# Text segment start

RFE: Object storage support
joshmoore opened this issue · 2 comments
Have you e.g. considered reading/writing from/to S3?
In the resave.py script we are working on for the challenge, options like these:
time ./resave.py \
zarr/v0.4/idr0001A/2551.zarr \
--input-bucket=idr \
--input-endpoint=https://uk1s3.embassy.ebi.ac.uk \
--input-anon \
...
prevent the need to download the data locally.
I'm currently working on using zarrs_reencode
but generating a script:
./resave.py zarr/v0.4/idr0001A/2551.zarr --output-script ...
which produces a script per Zarr array of the form:
zarrs_reencode --chunk-shape 1,1,1040,1376 --shard-shape 2,16,1040,1376 --dimension-names c,z,y,x --validate \
zarr/v0.4/idr0001A/2551.zarr/C/3/0 OUTPUT/C/3/0
but this of course won't work when the source or target are on S3.
I've added read support for HTTP stores in zarrs_tools
version 0.5.5 with #11.
zarrs_reencode https://uk1s3.embassy.ebi.ac.uk/idr/zarr/v0.4/idr0001A/2551.zarr/C/3/0/0 2551.zarr/C/3/0/0
Writing to remote stores is not supported, and I am not sure it is worth adding support given the complexity of supporting many different services + auth. Eventually zarrs
itself will have a Python wrapper for more flexible usage.
P.S. That location reports missing chunks as permission denied when interpreted as an S3 endpoint. I'm not sure if that is standard. HTTP is fine.
I've added read support for HTTP stores in zarrs_tools version 0.5.5 with #11.
🤯 Amazing. I'll give it a try ASAP.
Writing to remote stores is not supported, and I am not sure it is worth adding support given the complexity of supporting many different services + auth.
Understood. Certainly one tricky aspect of all of this.
That location reports missing chunks as permission denied when interpreted as an S3 endpoint. I'm not sure if that is standard.
Heh. Since there's not really a standard, I agree. :) It's definitely my experience that each provider of "S3" has a slightly different take.
HTTP is fine.
👍

# Text segment end
# Data lines start

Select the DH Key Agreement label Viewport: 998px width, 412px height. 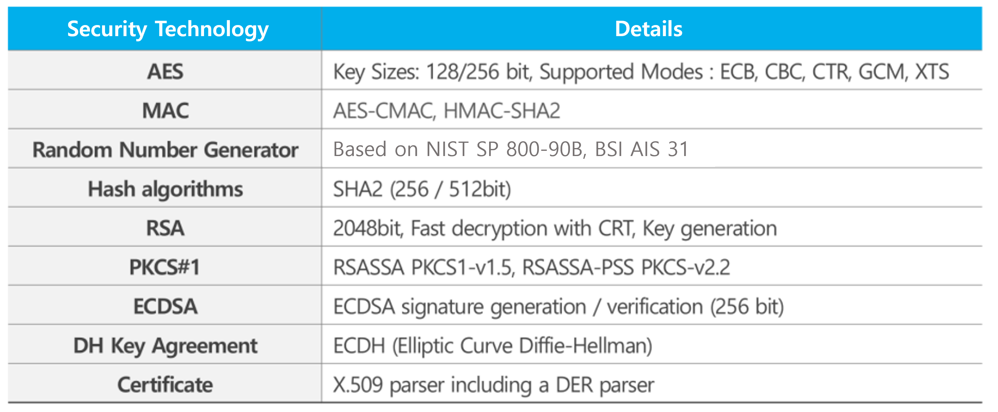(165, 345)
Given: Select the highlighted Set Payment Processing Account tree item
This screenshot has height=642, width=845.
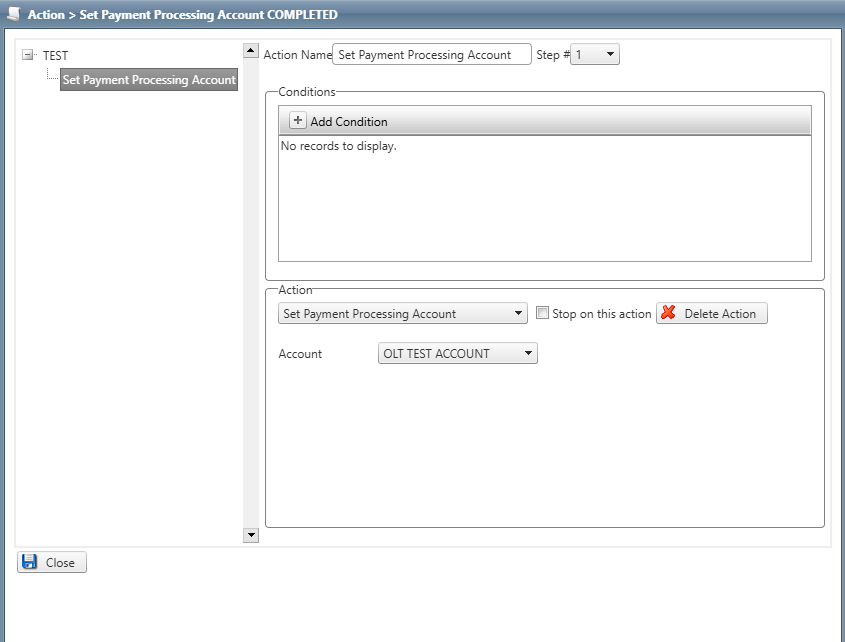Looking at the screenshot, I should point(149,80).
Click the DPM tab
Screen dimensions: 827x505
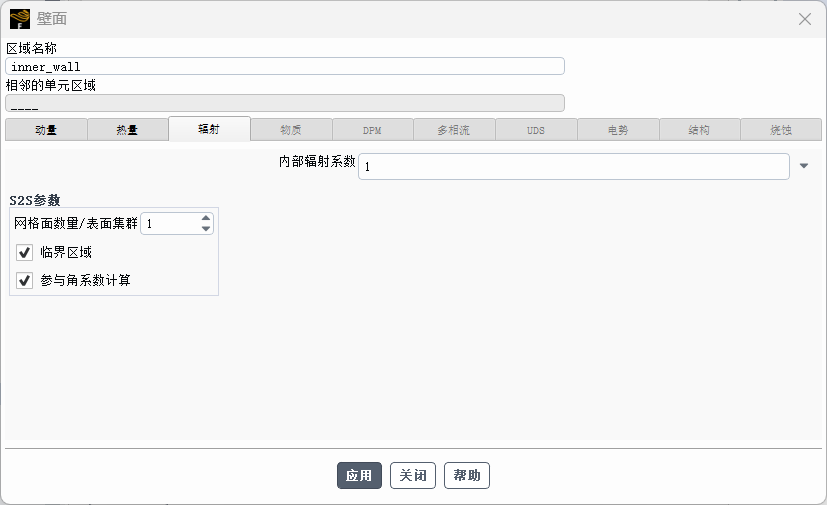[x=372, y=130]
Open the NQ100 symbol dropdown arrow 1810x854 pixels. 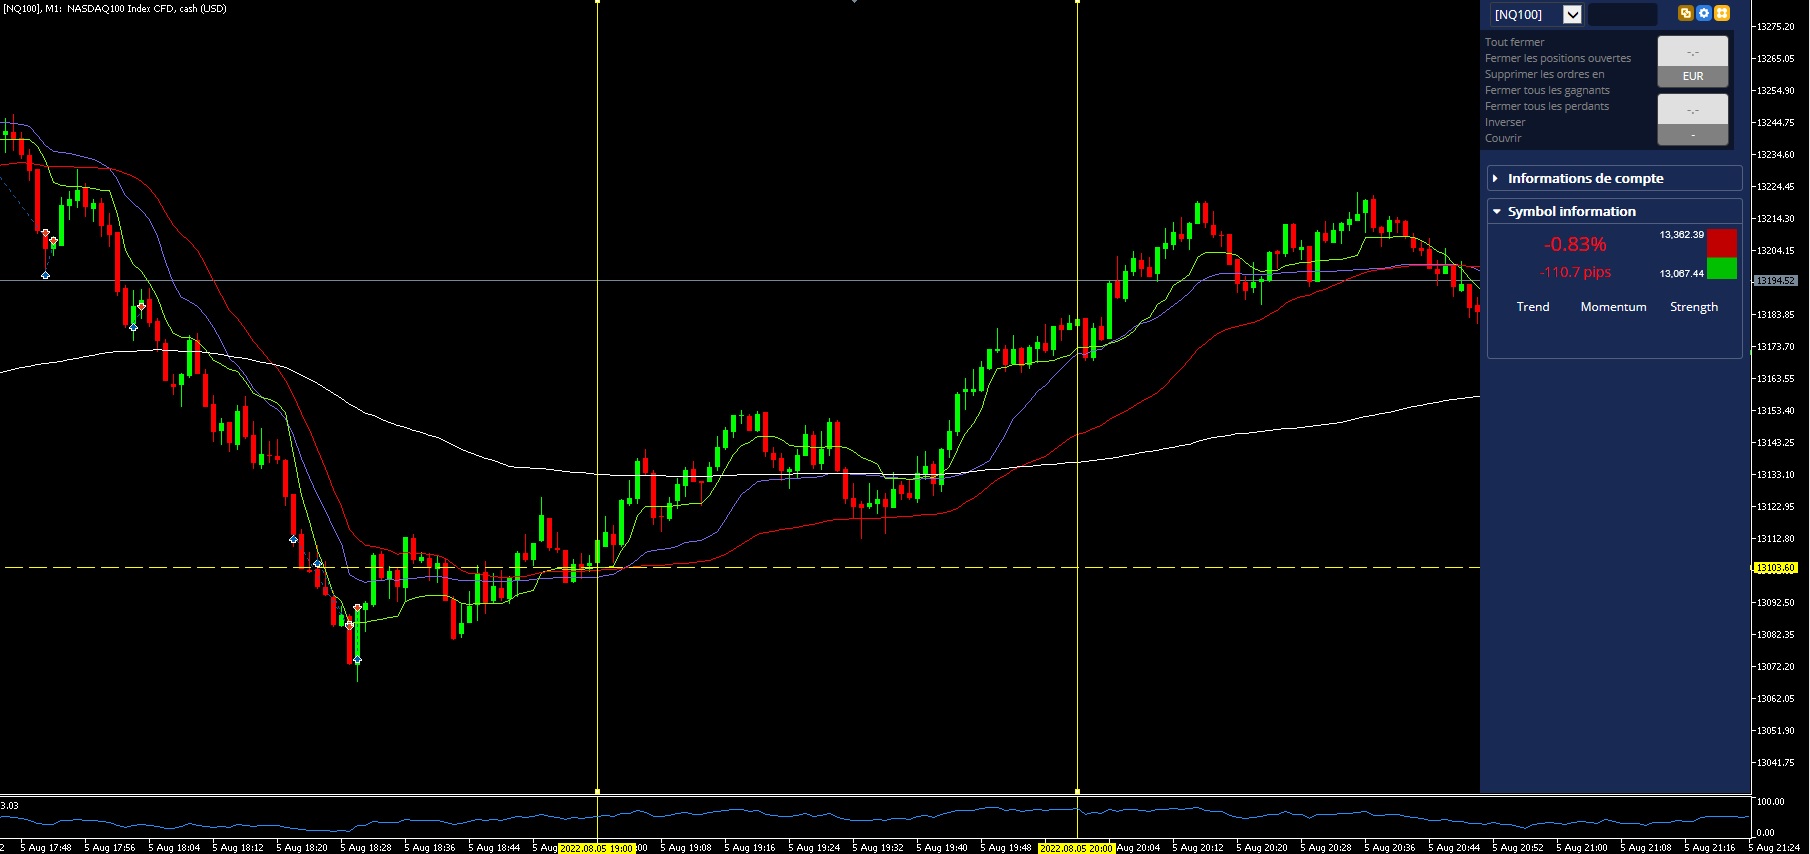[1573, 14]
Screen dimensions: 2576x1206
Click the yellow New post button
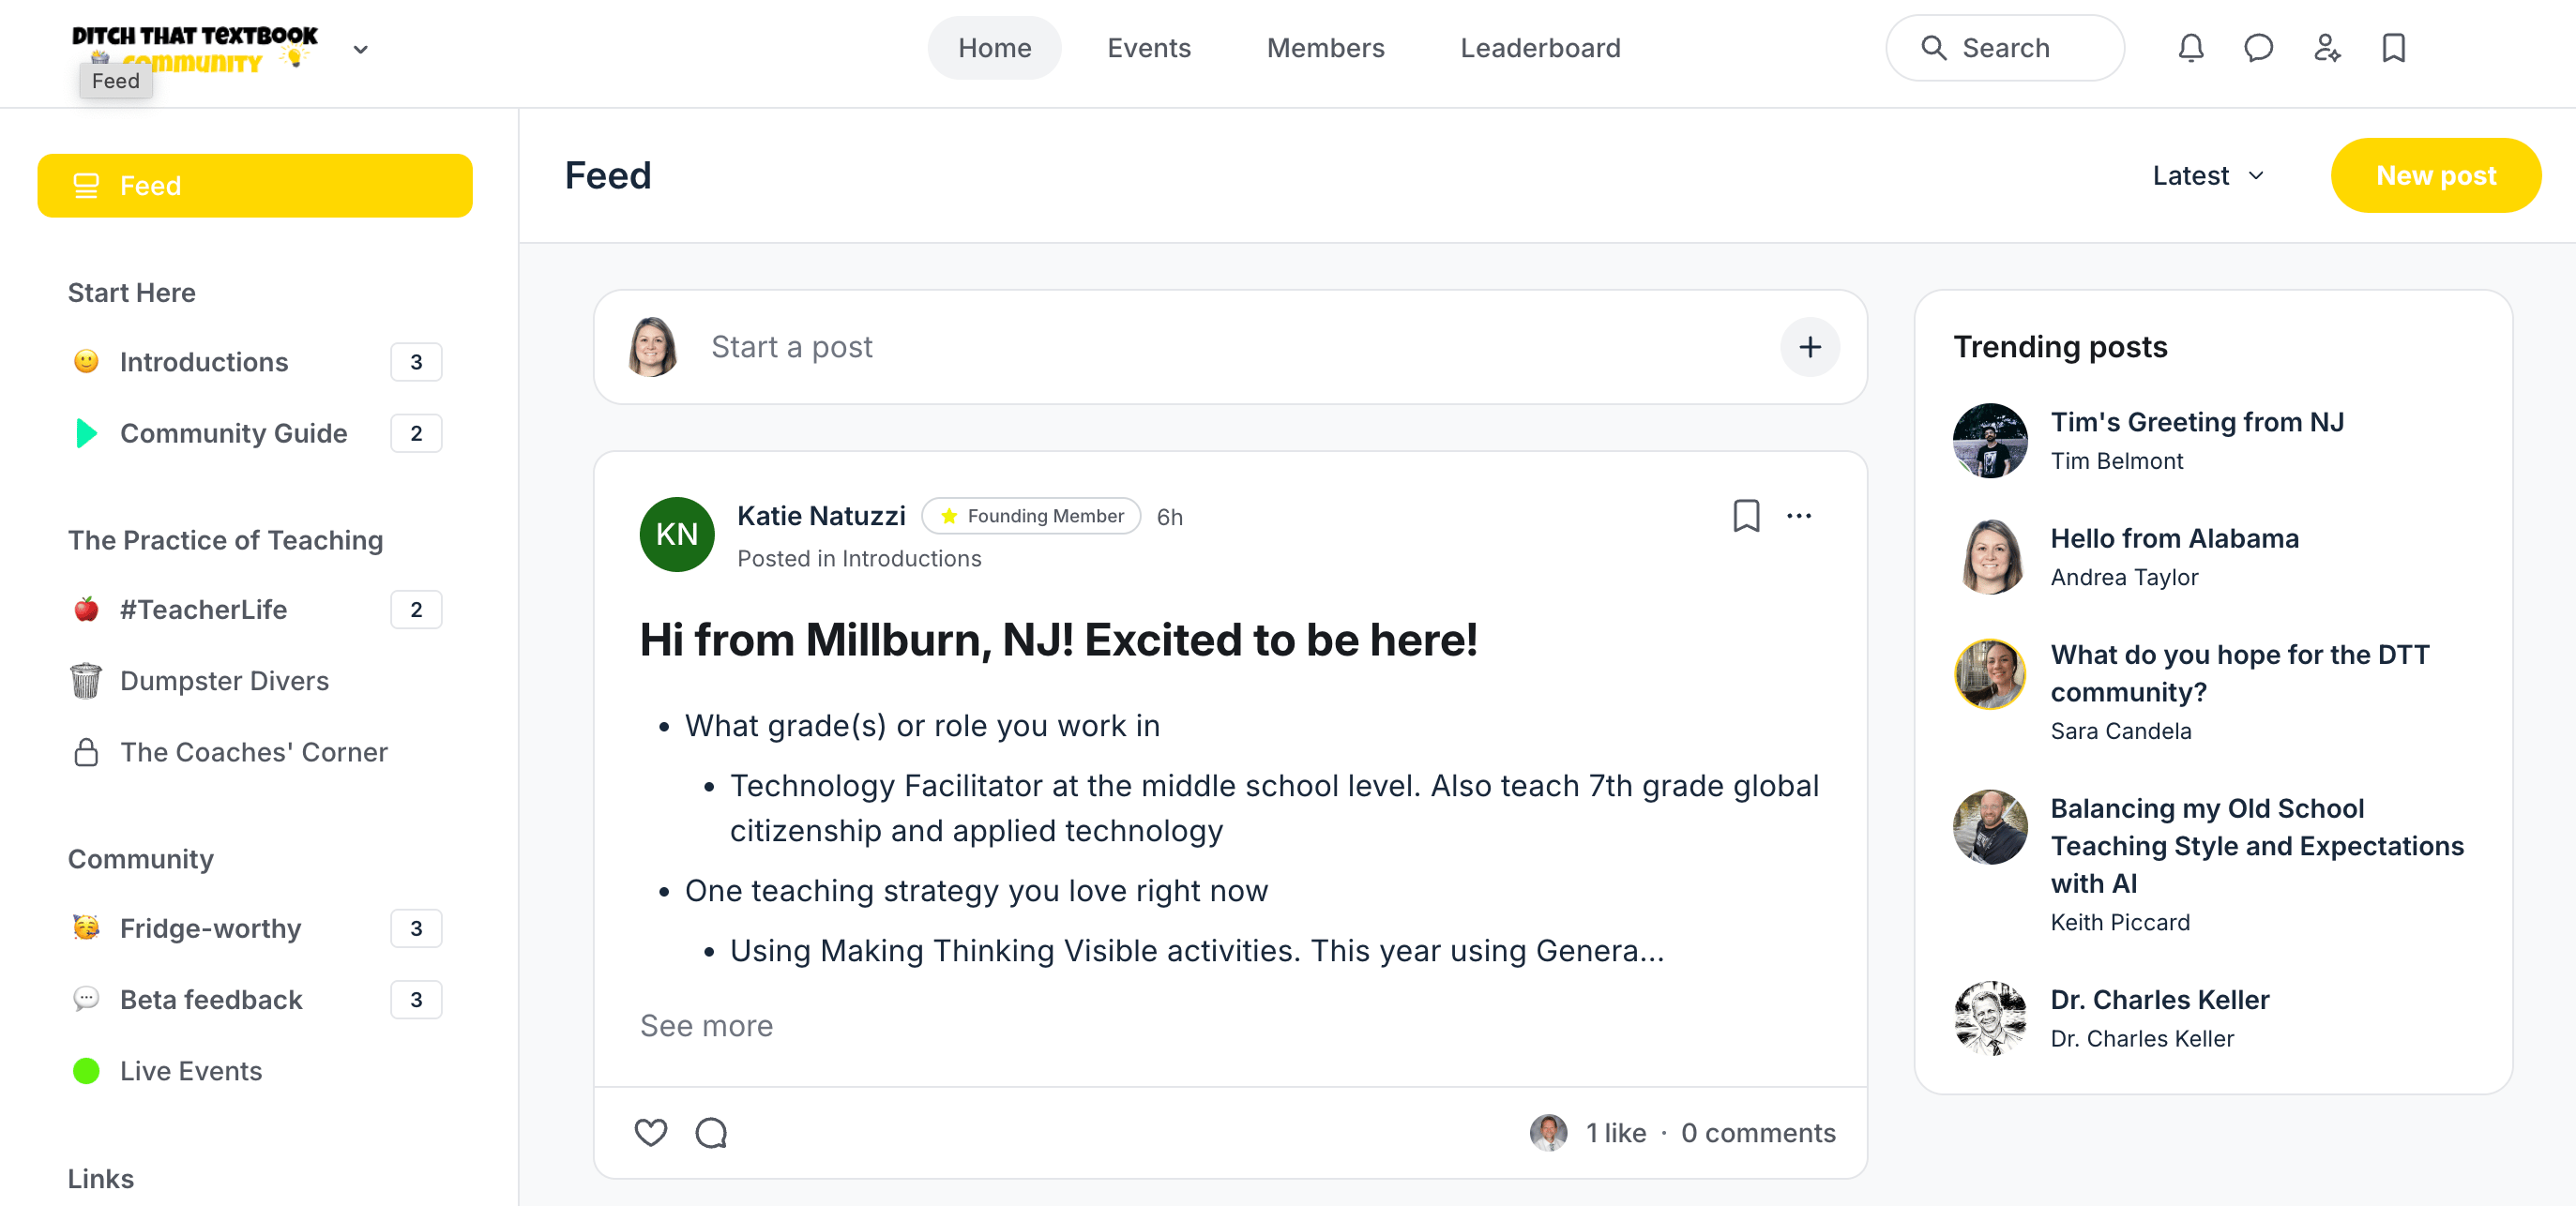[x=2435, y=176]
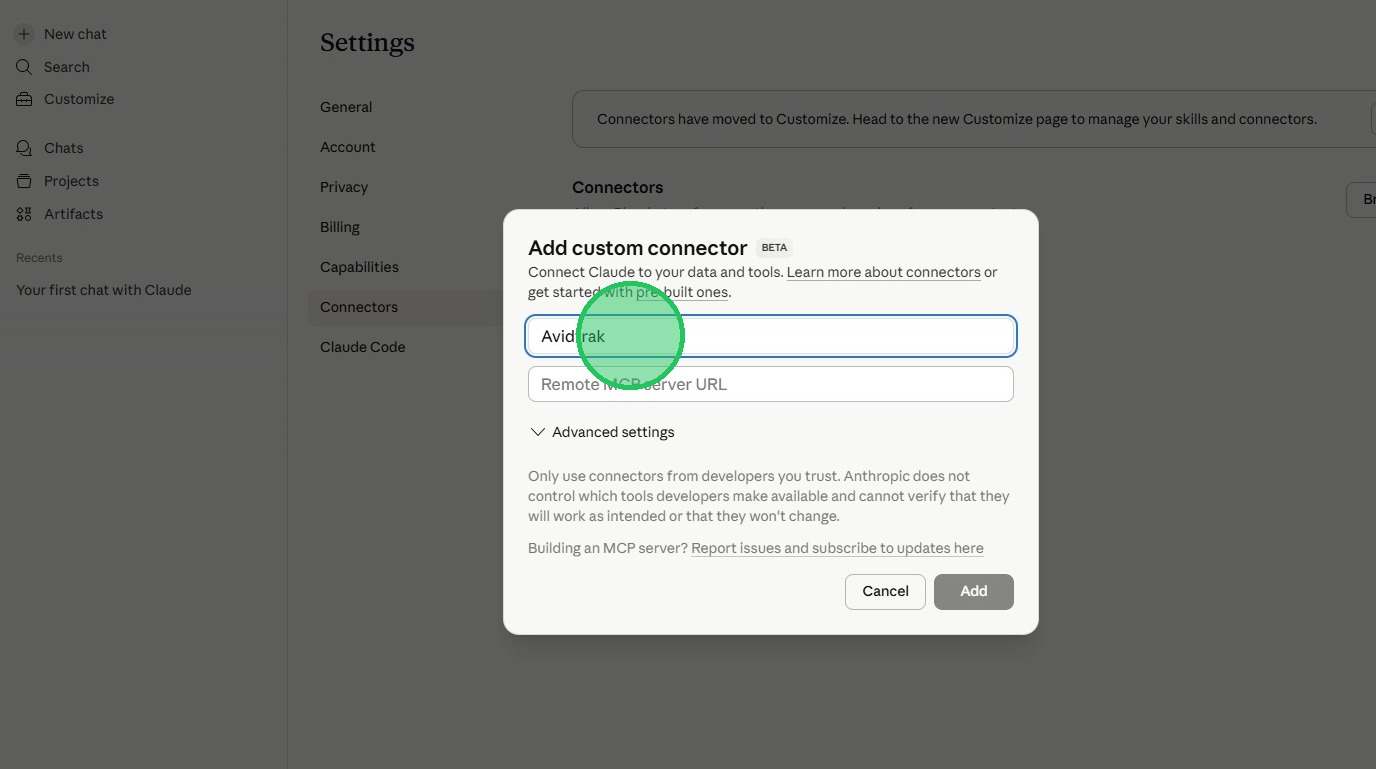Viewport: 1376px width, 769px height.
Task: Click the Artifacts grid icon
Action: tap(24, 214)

# Data lines end

▶ Tasks to perform:
**a.** In the object storage thread, which zarrs_tools version added read support for HTTP stores?
**b.** Reproduce the passage of the object storage thread starting at "Understood. Certainly one" and ending at "slightly different take.".

▶ Per-task outputs:
**a.** Version 0.5.5

**b.**
Understood. Certainly one tricky aspect of all of this.
That location reports missing chunks as permission denied when interpreted as an S3 endpoint. I'm not sure if that is standard.
Heh. Since there's not really a standard, I agree. :) It's definitely my experience that each provider of "S3" has a slightly different take.